Riesz Neural Operator for Solving Partial Differential Equations¶

Conference: ICLR 2026
OpenReview: https://openreview.net/forum?id=Vjw7q1quNt
Code: Not disclosed
Area: Neural Operator / PDE Solving / Scientific Machine Learning
Keywords: Riesz Transform, Neural Operator, PDE Solving, Local Derivative, Spectral Modeling

TL;DR¶

RNO introduces the Riesz transform into neural operators, utilizing directional derivative channels in the frequency domain to compensate for the inability of FNO/LNO to model local non-stationary details. It simultaneously improves accuracy, robustness, and efficiency across various PDEs, Navier-Stokes, and ERA5 weather data.

Background & Motivation¶

Background: The goal of neural operators is to directly learn the mapping from input functions to solution functions. Common approaches include the branch-trunk structure of DeepONet, Fourier frequency domain convolutions of FNO, or Laplace domain representations of LNO to approximate PDE solution operators. Their shared advantage is generalizing training from discrete grids to function-space predictions, making them suitable fast surrogates for traditional numerical solvers in fluids, materials, and weather forecasting.

Limitations of Prior Work: These operators excel at capturing global, smooth, low-frequency structures, but many challenges in PDEs manifest at local variations. For instance, high Reynolds number Navier-Stokes flow generates vortices, shear layers, and filamentary structures; reaction-diffusion systems exhibit local pattern mutations; and weather fields contain local circulations and high-frequency anomalies. Using only global Fourier/Laplace modes causes this local non-stationary information to be compressed into low-frequency approximations. Even adding extra CNNs or local modules often treats local features as external patches, undermining the original continuous operator perspective and resolution-invariance benefits of neural operators.
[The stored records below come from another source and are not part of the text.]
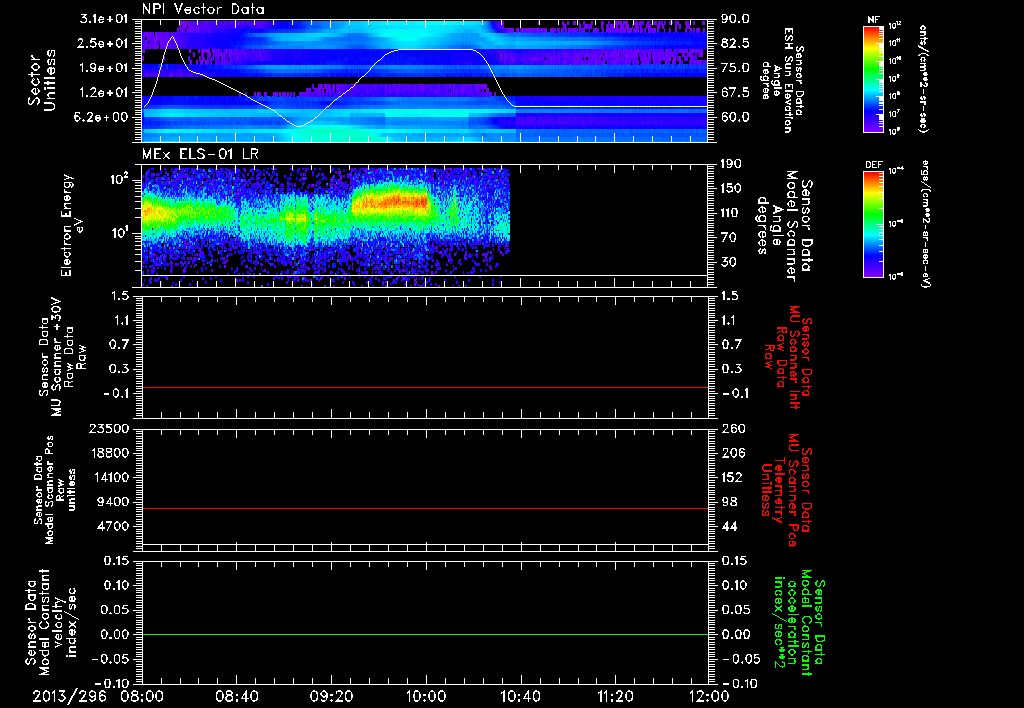Click the 10:40 time axis label
This screenshot has height=708, width=1024.
pos(520,695)
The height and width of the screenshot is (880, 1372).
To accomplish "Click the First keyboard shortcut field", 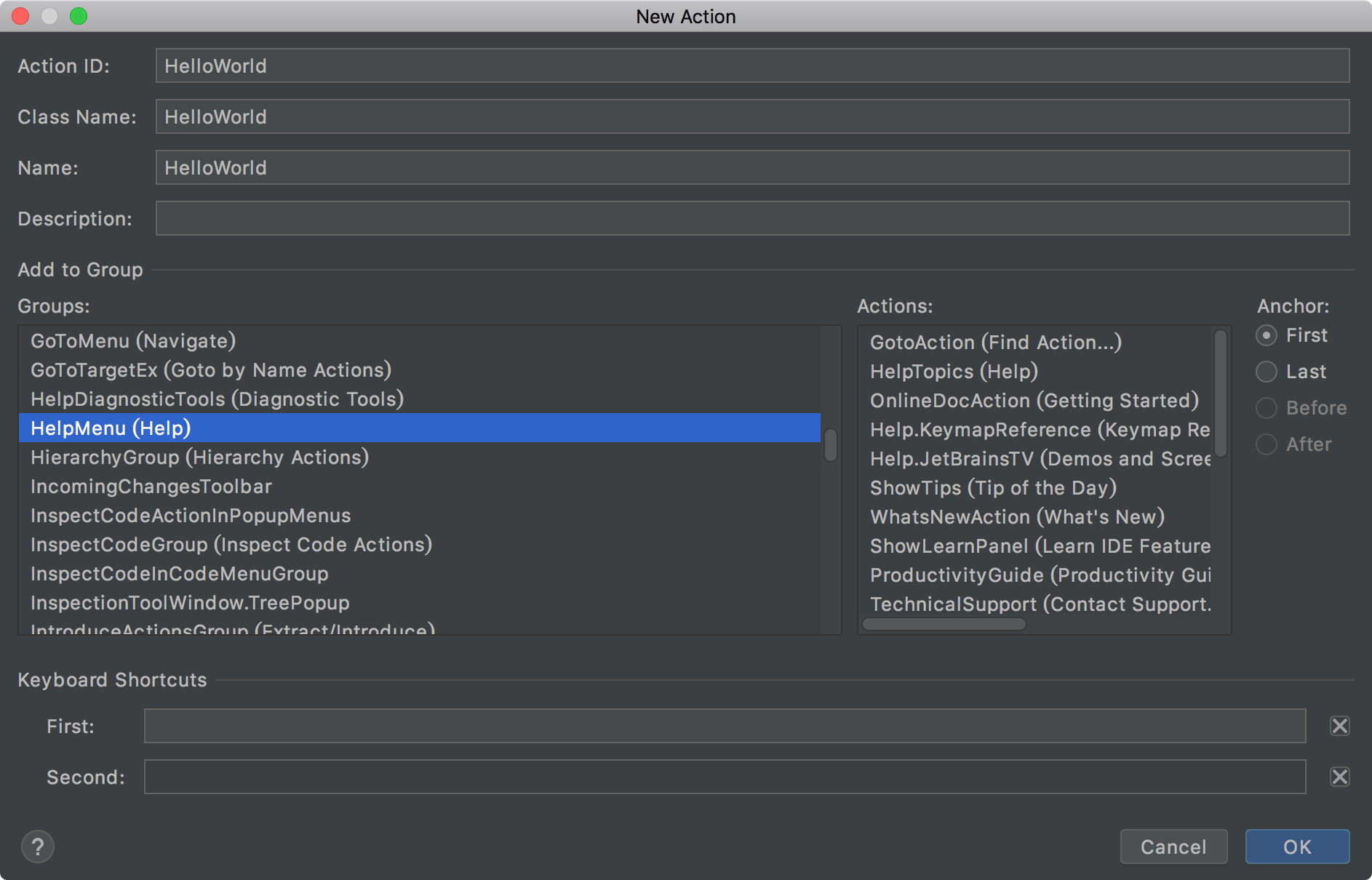I will [x=725, y=726].
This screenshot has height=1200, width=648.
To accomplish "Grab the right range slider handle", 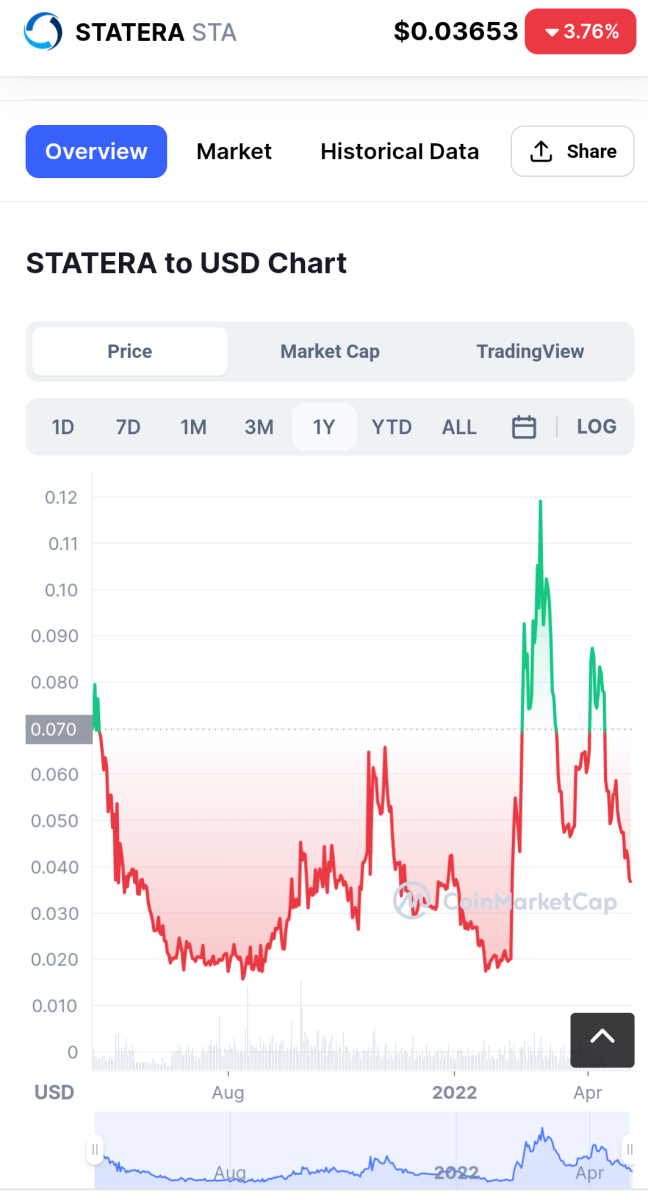I will (629, 1148).
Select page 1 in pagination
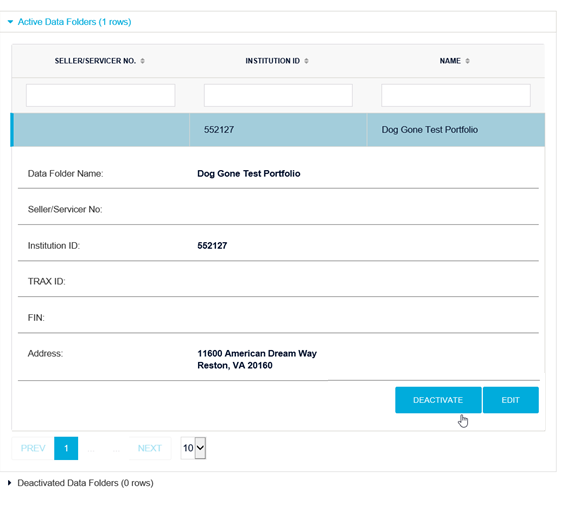 point(66,448)
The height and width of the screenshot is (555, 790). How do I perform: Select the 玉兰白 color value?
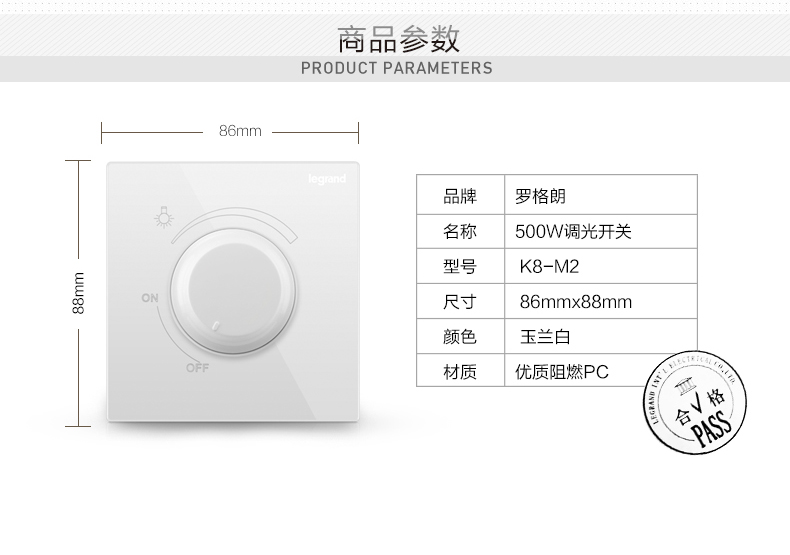pyautogui.click(x=546, y=337)
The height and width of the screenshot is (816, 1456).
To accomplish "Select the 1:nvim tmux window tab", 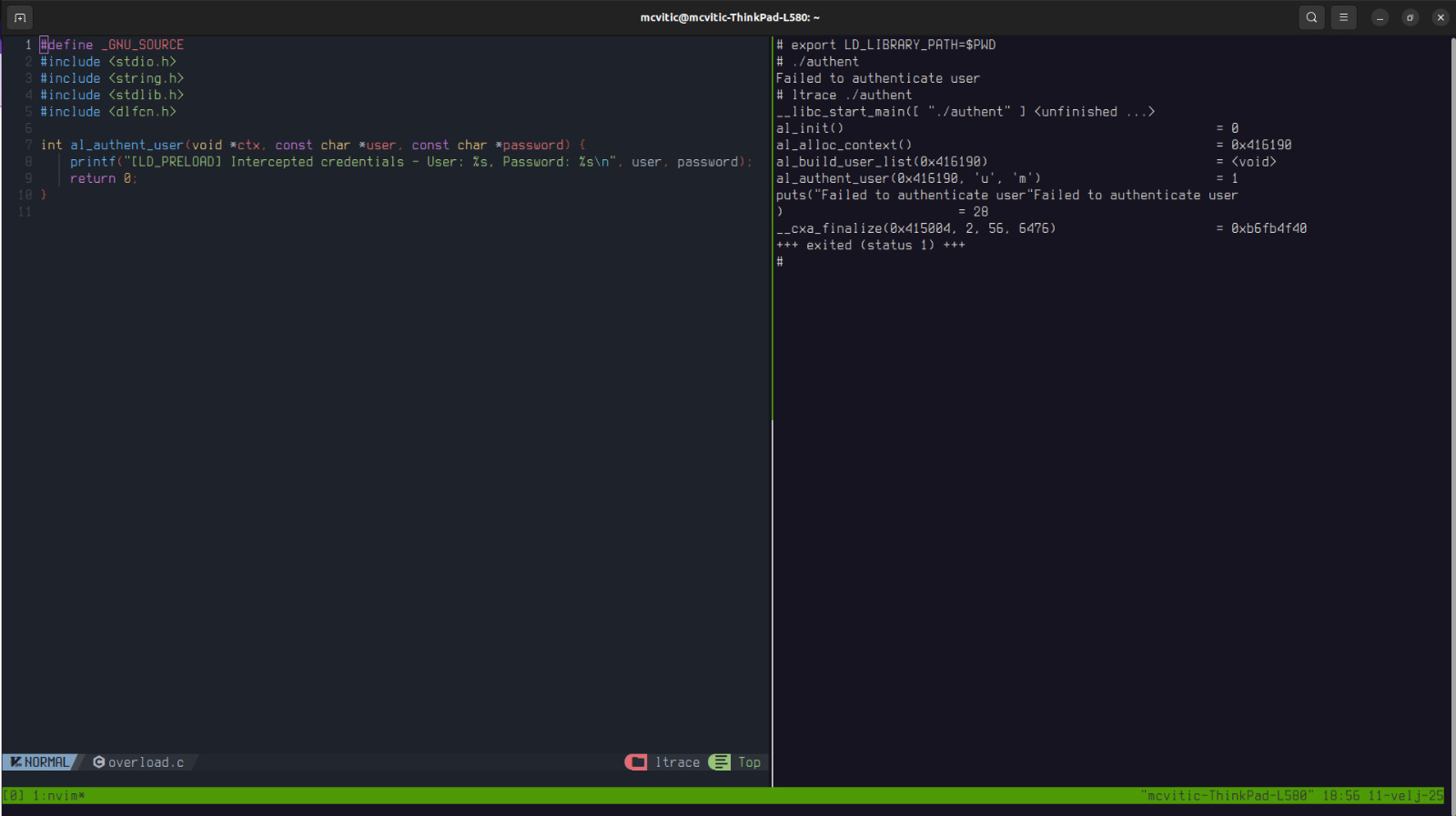I will coord(59,796).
Key Challenge: PDEs themselves constrain physical fields through local derivatives, e.g., \(F(x,u,\partial_{x_1}u,\ldots,\partial_{x_n}u)=0\). Thus, critical information governing system evolution includes not only the function values but also directional rates of change, phase directions, and high-frequency perturbations. While classical neural operators are efficient at modeling integral operators with global basis functions, they struggle to achieve global stability, local sensitivity, and physical interpretability simultaneously without explicit directional derivative representations.

Goal: The authors aim to design a method that retains the continuous integral structure of neural operators while allowing the model to directly perceive local directional derivatives. Specifically, it must resolve three sub-problems: first, how to stably represent spatial derivatives in the frequency domain; second, how to fuse global spectral modes with directional derivative channels rather than simply stacking modules; third, how to demonstrate that this design yields benefits in complex nonlinear PDEs, real-world weather fields, and noisy inputs.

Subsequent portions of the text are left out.